L’historien retraité a été notre premier véritable historiographe. Les textes qui l’ont fait connaître (Cité libre, 1966 ; RHAF, 1973) ainsi que son premier livre (Le Québec et ses historiens, 1978) soutenaient que les historiens, bien que soumis aux canons d’une discipline aux prétentions scientifiques, sont toujours le produit d’une époque, d’un cadre social, d’une idéologie qui les marque parfois à leur insu, oriente leur démarche de recherche, voire leurs interprétations. S’il continue de penser que le « savoir sur le passé est cumulatif » (p. 95), Serge Gagnon a toujours défendu que les historiens les plus rigoureux sont façonnés par leur milieu. Inspiré par ces réflexions épistémologiques sur l’histoire, Serge Gagnon a donc voulu situer ses recherches et peut-être ainsi servir les historiographes de demain qui voudront comprendre de l’intérieur sa génération d’historiens. De ce point de vue, ce livre bilan est une belle réussite. C’est aussi une manière pour lui de renouer avec la première séquence d’une carrière bien remplie et emblématique.
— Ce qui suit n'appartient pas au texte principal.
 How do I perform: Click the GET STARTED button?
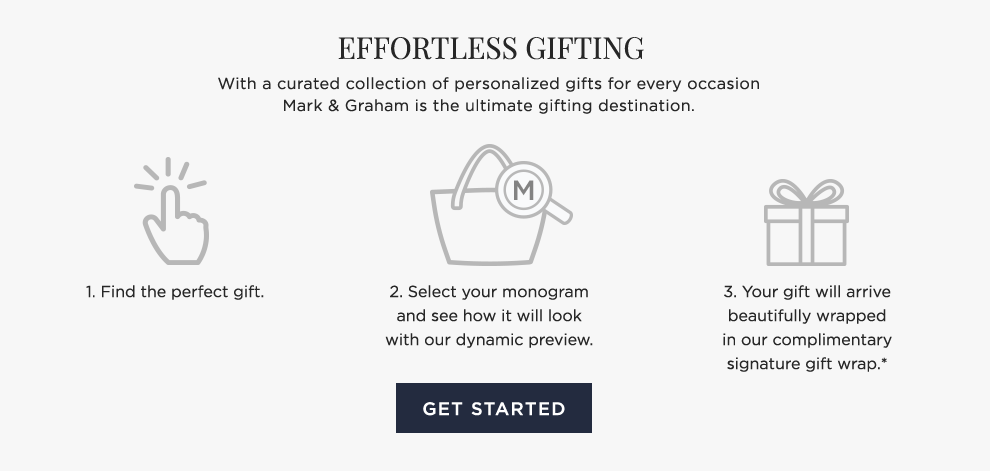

Né en 1939, le fils de Jos Gagnon, travailleur forestier analphabète, grandit dans Charlevoix. Seul de sa famille à fréquenter le collège classique, il est caddy l’été sur les chics terrains de golf de sa région natale. Il y apprend l’anglais et découvre, de manière empirique, ce que sont les classes sociales. De 1960 à 1963, il complète une licence par cumul à la Facultés des sciences sociales de l’Université Laval. Éminent spécialiste de la culture populaire, Luc Lacourcière le charge d’enregistrer les conteurs de sa région l’été et lui propose de faire un doctorat à l’Université d’Helsinki, une offre qu’il décline poliment.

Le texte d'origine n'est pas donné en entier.